Your task -
Each line from the one holding "Task: Toggle the" to the last line of the listing must be set down exactly. No pictures are to be included.

Provided information -

----------

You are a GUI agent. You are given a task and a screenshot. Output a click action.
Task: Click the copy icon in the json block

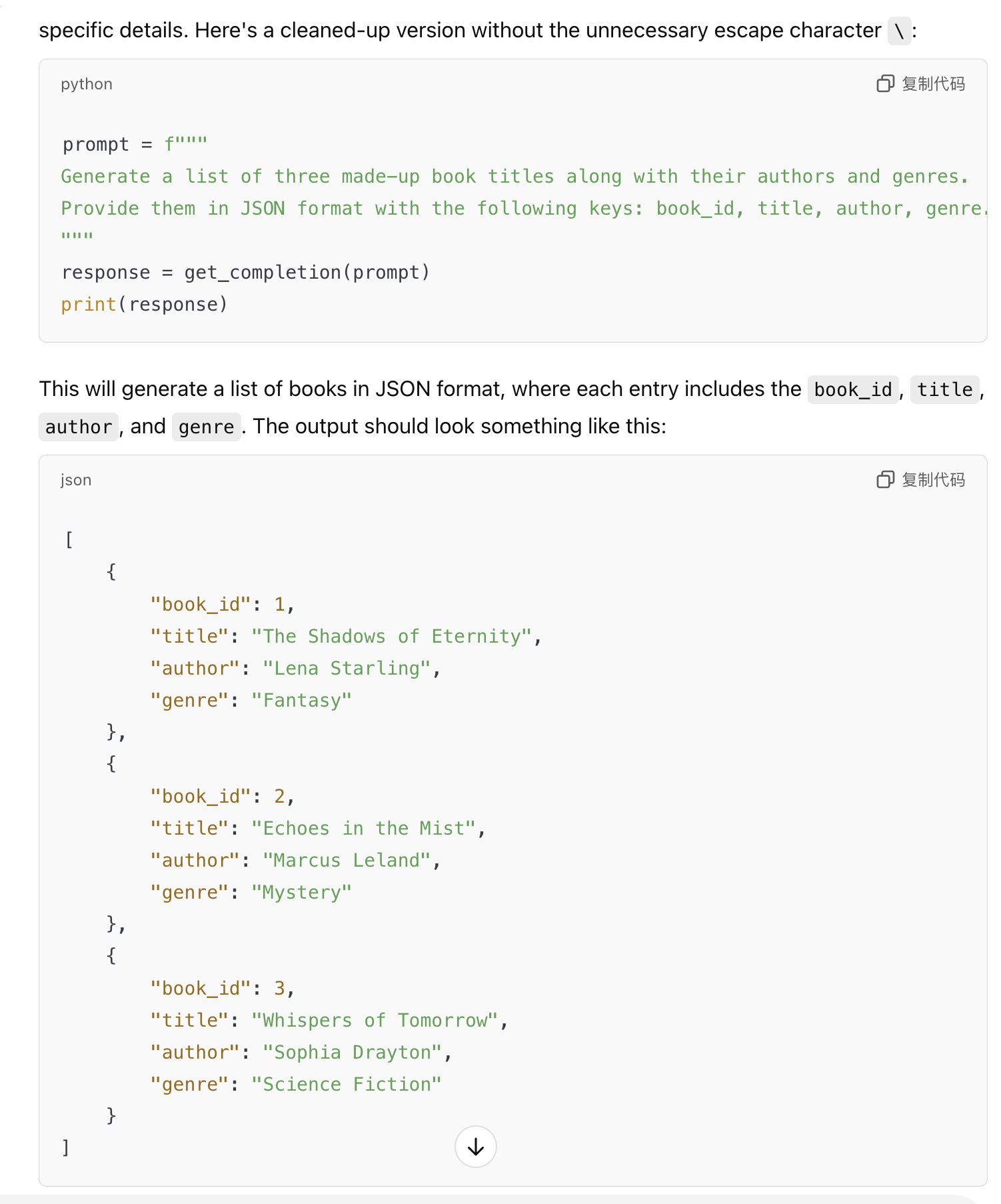[x=885, y=480]
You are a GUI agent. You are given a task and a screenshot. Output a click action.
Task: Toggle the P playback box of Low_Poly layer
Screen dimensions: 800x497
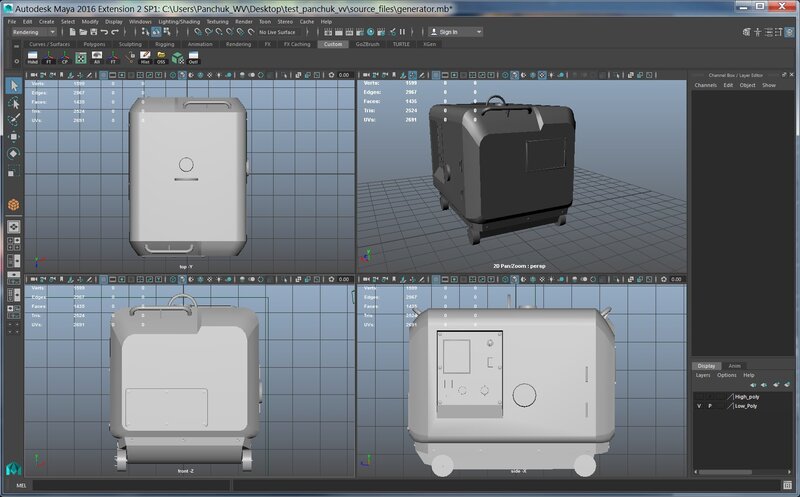click(x=711, y=407)
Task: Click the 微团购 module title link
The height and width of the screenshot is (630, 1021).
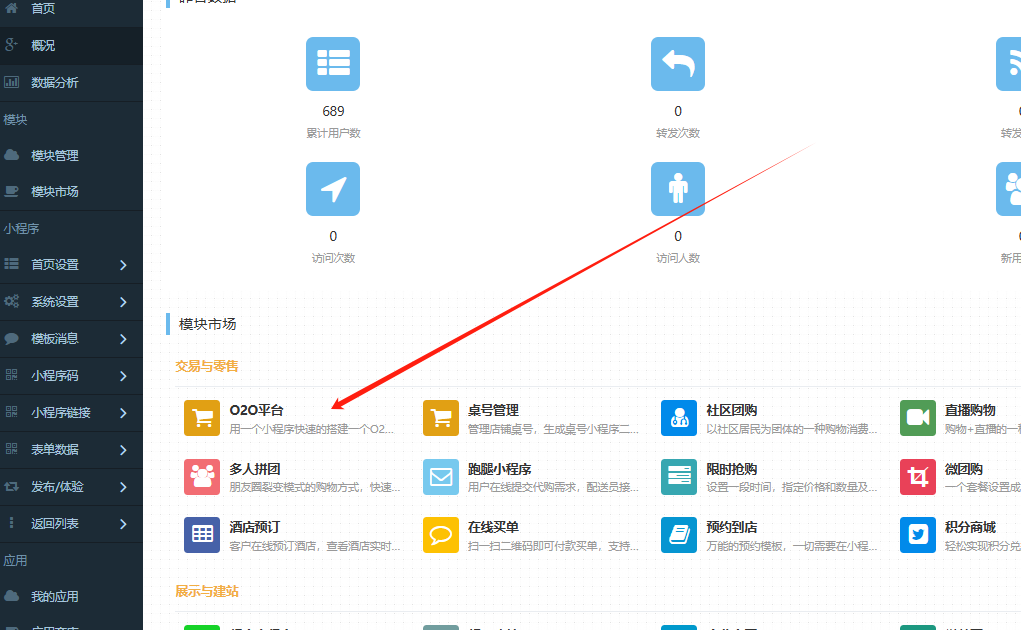Action: tap(964, 469)
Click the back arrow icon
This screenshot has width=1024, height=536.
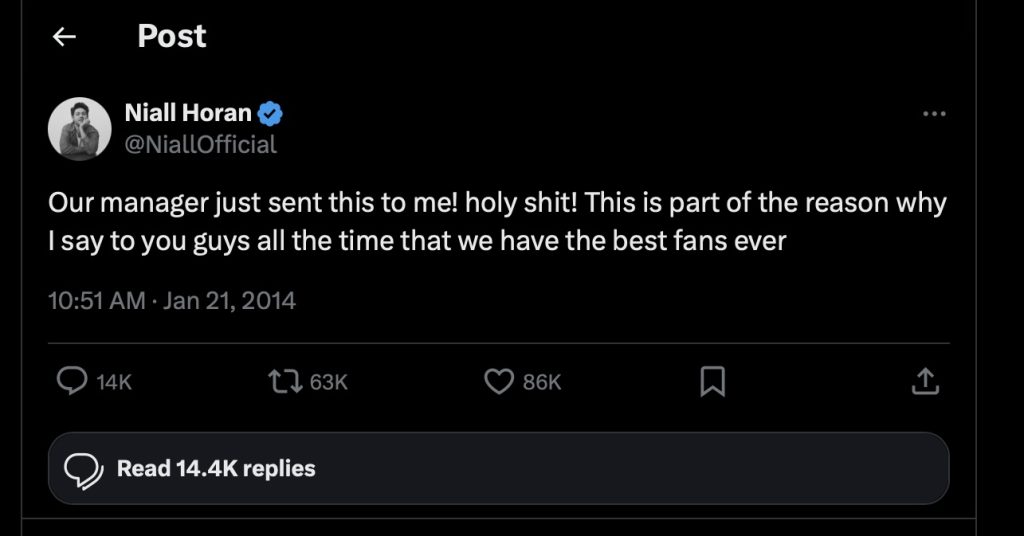point(65,37)

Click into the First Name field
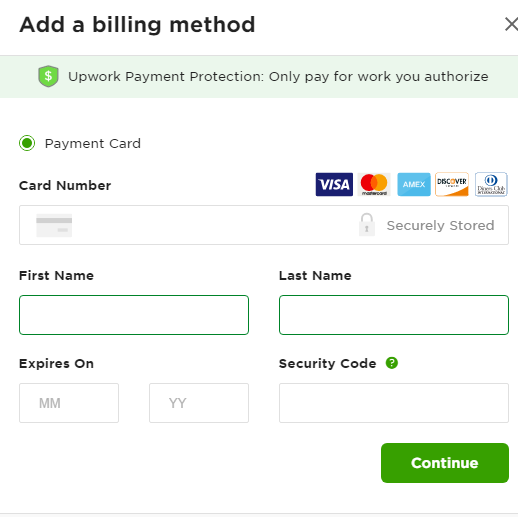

----------

Answer for the task -
Task: Toggle the P playback box of Low_Poly layer
Screen dimensions: 800x497
click(x=711, y=407)
Task: Click the 微团购 module title link
The height and width of the screenshot is (630, 1021).
Action: tap(964, 469)
Click the back arrow icon
This screenshot has width=1024, height=536.
point(65,37)

Click into the First Name field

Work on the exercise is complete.